# BALNEARIO DE NAPLO



## RONINN (May 26, 2007)

FOTOS FLICKR


----------



## pierejean (Jan 27, 2007)

Bonito.....cual s la jato d la gise!?


----------



## Germinal (Nov 5, 2006)

Naplo es bacan. Lo unico malo es que esta demasiado cerca a la contaminada Pucusana.
Ojala que los ministros Brack y Conterno hagan algo para remediar la tremenda contaminacion provocada por los pescadores en las playas de la zona.


----------



## skyperu34 (May 25, 2003)

Que bonitas vistas. La tercera y cuarta fotos trasladan imaginariamente hacia el lugar a quien las mire. Me gustaria ver tomas con cielo totalmente despejado...


----------



## J Block (Feb 16, 2004)

Naplo en sí es bonito pero personalmente no me comparía una casa de playa en ese balneario por su cercanía al resto de Pucusana y a las zonas no tan agradables.


----------



## sebvill (Apr 13, 2005)

Pero para entrar a Naplo tienes que pasar por el pueblo de Pucusana?? Las únicas veces que he ido fue en yate desde Santa María una vez y desde Pelícanos otra. Donde si no me compraría casa nunca sería en la Isla de Pucusana. No es muy bonito y ahí sí estás al frente del pueblo. Conozco gente fichasa como los Onrubia y los Canessa que van a Pucusana y no entiendo en verdad.

FILAS PROPORCIONADAS:
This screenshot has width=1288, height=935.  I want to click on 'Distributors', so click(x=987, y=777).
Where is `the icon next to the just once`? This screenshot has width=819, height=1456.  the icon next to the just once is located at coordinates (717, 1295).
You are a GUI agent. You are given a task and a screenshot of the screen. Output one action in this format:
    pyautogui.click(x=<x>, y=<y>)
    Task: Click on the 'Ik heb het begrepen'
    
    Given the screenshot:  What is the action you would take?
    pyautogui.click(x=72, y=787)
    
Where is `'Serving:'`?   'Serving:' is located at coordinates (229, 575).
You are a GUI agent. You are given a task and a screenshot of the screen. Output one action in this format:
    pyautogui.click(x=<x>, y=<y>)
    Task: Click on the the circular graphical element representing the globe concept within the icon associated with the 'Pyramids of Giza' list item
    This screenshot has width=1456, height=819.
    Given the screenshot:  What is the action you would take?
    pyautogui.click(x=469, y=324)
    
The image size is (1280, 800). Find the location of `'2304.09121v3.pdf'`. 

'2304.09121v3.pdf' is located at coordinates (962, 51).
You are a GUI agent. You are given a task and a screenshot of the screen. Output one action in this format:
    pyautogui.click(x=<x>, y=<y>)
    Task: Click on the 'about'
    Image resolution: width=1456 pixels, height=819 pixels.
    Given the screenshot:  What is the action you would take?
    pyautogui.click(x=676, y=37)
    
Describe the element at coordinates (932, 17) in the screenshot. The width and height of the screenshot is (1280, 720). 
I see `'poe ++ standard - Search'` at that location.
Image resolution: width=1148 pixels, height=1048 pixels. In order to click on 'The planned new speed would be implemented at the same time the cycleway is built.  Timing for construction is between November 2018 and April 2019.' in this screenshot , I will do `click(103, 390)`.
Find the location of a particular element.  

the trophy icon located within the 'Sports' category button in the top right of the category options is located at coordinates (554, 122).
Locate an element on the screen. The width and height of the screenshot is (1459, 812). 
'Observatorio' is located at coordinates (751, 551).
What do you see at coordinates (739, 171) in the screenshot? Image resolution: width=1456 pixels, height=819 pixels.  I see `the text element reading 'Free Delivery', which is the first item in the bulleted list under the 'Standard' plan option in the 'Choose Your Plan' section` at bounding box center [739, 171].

OBJETIVO DEL EJERCICIO: Transcribe completo el hilo sobre el balneario de Naplo, sin cambiar nada. Para responder, usa solamente el hilo sobre el balneario de Naplo.

RESPUESTA ESCRITA:
# BALNEARIO DE NAPLO



## RONINN (May 26, 2007)

FOTOS FLICKR


----------



## pierejean (Jan 27, 2007)

Bonito.....cual s la jato d la gise!?


----------



## Germinal (Nov 5, 2006)

Naplo es bacan. Lo unico malo es que esta demasiado cerca a la contaminada Pucusana.
Ojala que los ministros Brack y Conterno hagan algo para remediar la tremenda contaminacion provocada por los pescadores en las playas de la zona.


----------



## skyperu34 (May 25, 2003)

Que bonitas vistas. La tercera y cuarta fotos trasladan imaginariamente hacia el lugar a quien las mire. Me gustaria ver tomas con cielo totalmente despejado...


----------



## J Block (Feb 16, 2004)

Naplo en sí es bonito pero personalmente no me comparía una casa de playa en ese balneario por su cercanía al resto de Pucusana y a las zonas no tan agradables.


----------



## sebvill (Apr 13, 2005)

Pero para entrar a Naplo tienes que pasar por el pueblo de Pucusana?? Las únicas veces que he ido fue en yate desde Santa María una vez y desde Pelícanos otra. Donde si no me compraría casa nunca sería en la Isla de Pucusana. No es muy bonito y ahí sí estás al frente del pueblo. Conozco gente fichasa como los Onrubia y los Canessa que van a Pucusana y no entiendo en verdad.